In addition to the benefits above, friendships can help keep your mind sharp.  Several studies have found that there is a strong connection between loneliness and cognitive decline.  For example, a 2018 study in the Journals of Gerontology found that loneliness was associated with a 40% increase in dementia among study participants.  In another study, researchers in the Netherlands found that people who feel lonely are about 1.6 times more likely to get dementia.

There’s also evidence that the importance of friendships increases as we age.  Dr. William Chopik at Michigan State University conducted a study on how our relationships affect our health and happiness as we age.  The results showed that the benefits we get from healthy family relationships stays level throughout life, but the value of good friendships has a greater impact on our health and happiness as we age.  According to Dr. Chopik:

“Friendship quality often predicts health more so than the quality of other relationships.”

The Problem + The Solution

So the benefits of friends are huge, but there’s a problem.  Making and maintaining quality friendships gets harder as you age.  In mid-life you have competing priorities like kids and work.  As you age, caring for your parents often gets added to the list.  And life isn’t static.  Circumstances change and friendships ebb and flow.  Major life events—death, divorce, job loss, moving and retirement—can derail even the best of friendships.  So if you want to enter retirement with good friends that have a positive impact on your health, happiness and cognitive function, you need to be intentional.

That means investing time, effort and often money into your friendships.  It means being kind, likeable and trustworthy.  It means listening and being transparent.  It means being reliable and available.  It means celebrating victories and being there when life is challenging.  It means being loyal and avoiding drama.  It means being proactive about spending time together.  All those things have a compounding effect over time.  They deepen friendships and give them a solid foundation.  And as we saw earlier, those deep friendships take on added meaning as you age. 

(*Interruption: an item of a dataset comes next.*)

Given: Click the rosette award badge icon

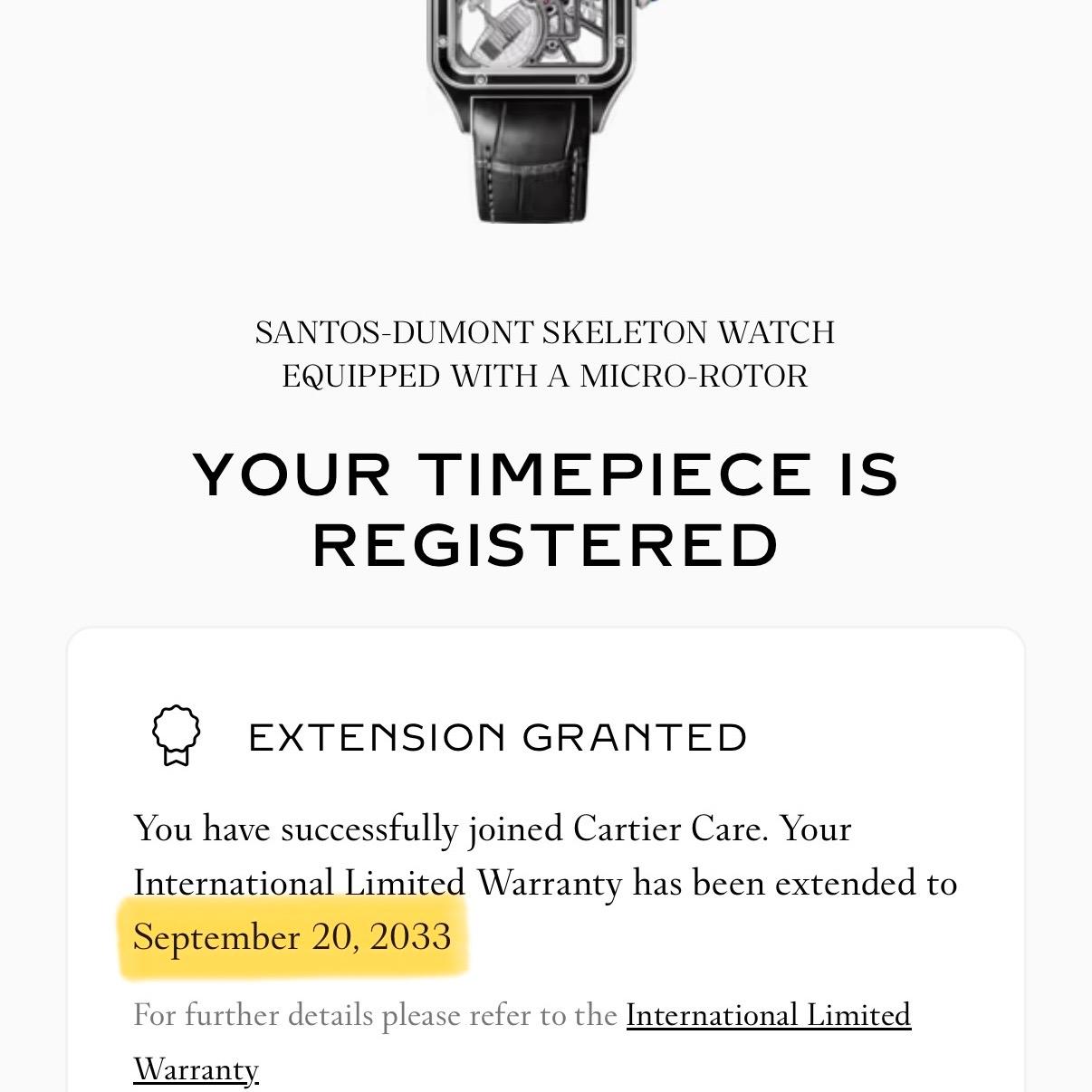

A Few Practical Applications

The primary takeaway is this: Don’t underestimate the power of friends.  They can make or break your retirement.  Start working on them now.  If you’re looking for a good place to begin, forward this article to one or two of your friends and start a conversation.  Ask how you can be a better friend.  Plan an adventure or fun outing.  Start a new tradition.  Discuss ways to deepen your friendship.  Compare retirement plans and make sure they overlap in ways that will allow you to maintain your friendship.  All of this takes effort, but it’s worth it.  The payoff is a healthier, happier life for both you and those you care about.